— Written request —
Rewrite the items from the first one through the line that contains "Viewport: 1315px width, 739px", swapping "ellipsis icon" for "three-dot icon" and leaving everything else unchanged. Leave the pictures out of your answer.

Some records:
↓
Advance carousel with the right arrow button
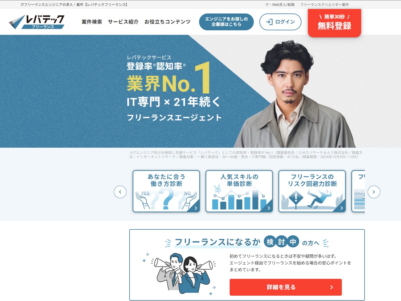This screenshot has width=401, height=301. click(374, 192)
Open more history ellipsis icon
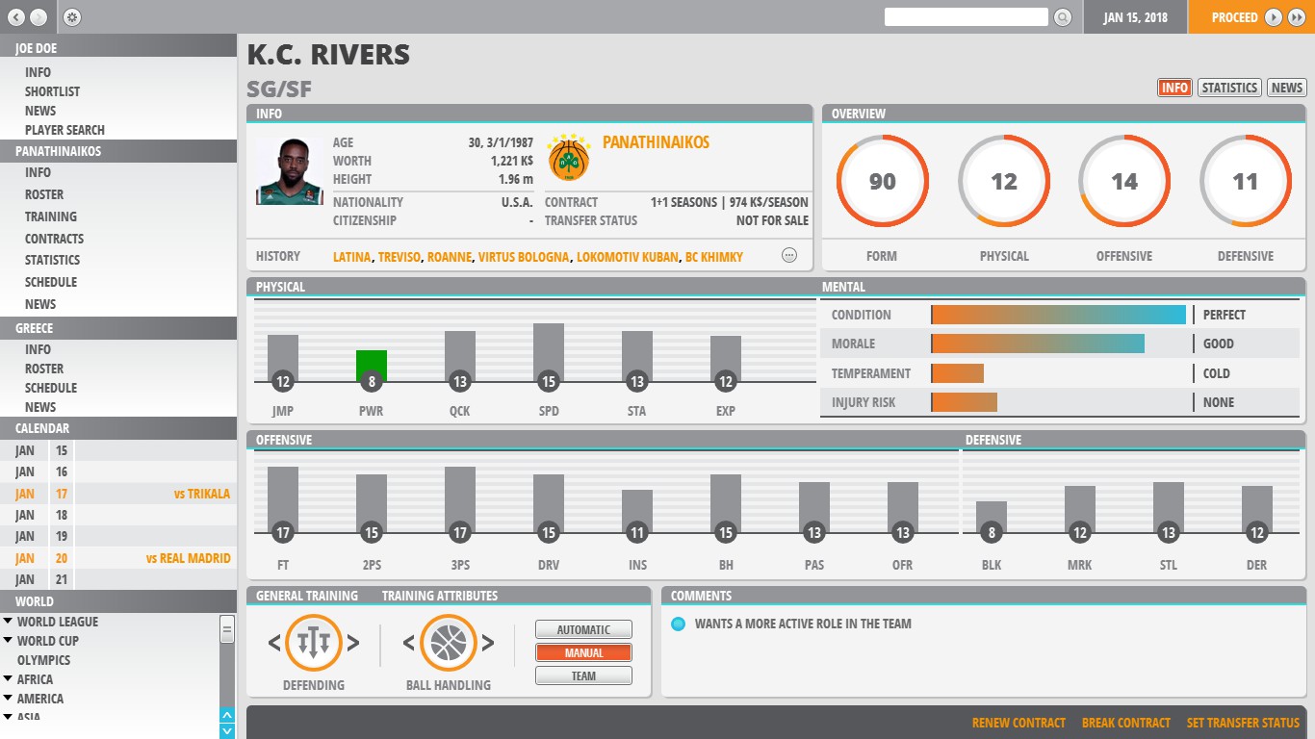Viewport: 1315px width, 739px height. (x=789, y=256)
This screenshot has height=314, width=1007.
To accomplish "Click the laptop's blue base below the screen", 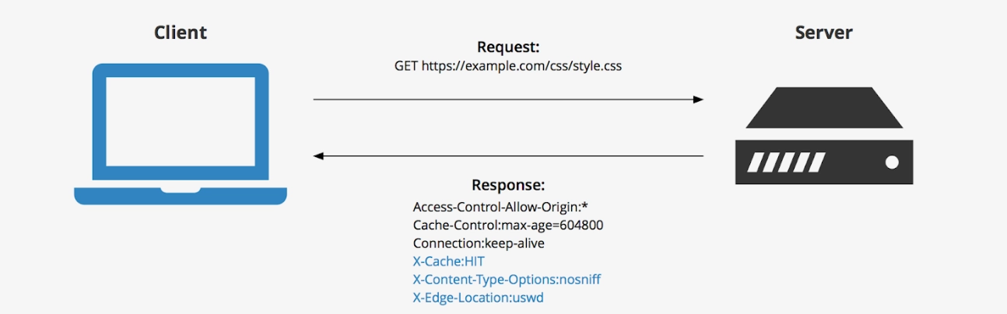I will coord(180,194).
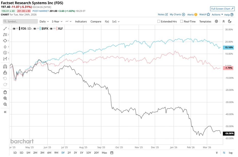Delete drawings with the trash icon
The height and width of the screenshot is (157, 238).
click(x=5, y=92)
↑
— Response for this exercise —
Advance carousel with the right arrow button
This screenshot has width=401, height=301. click(374, 192)
Open more history three-dot icon
Viewport: 1315px width, 739px height. (x=789, y=256)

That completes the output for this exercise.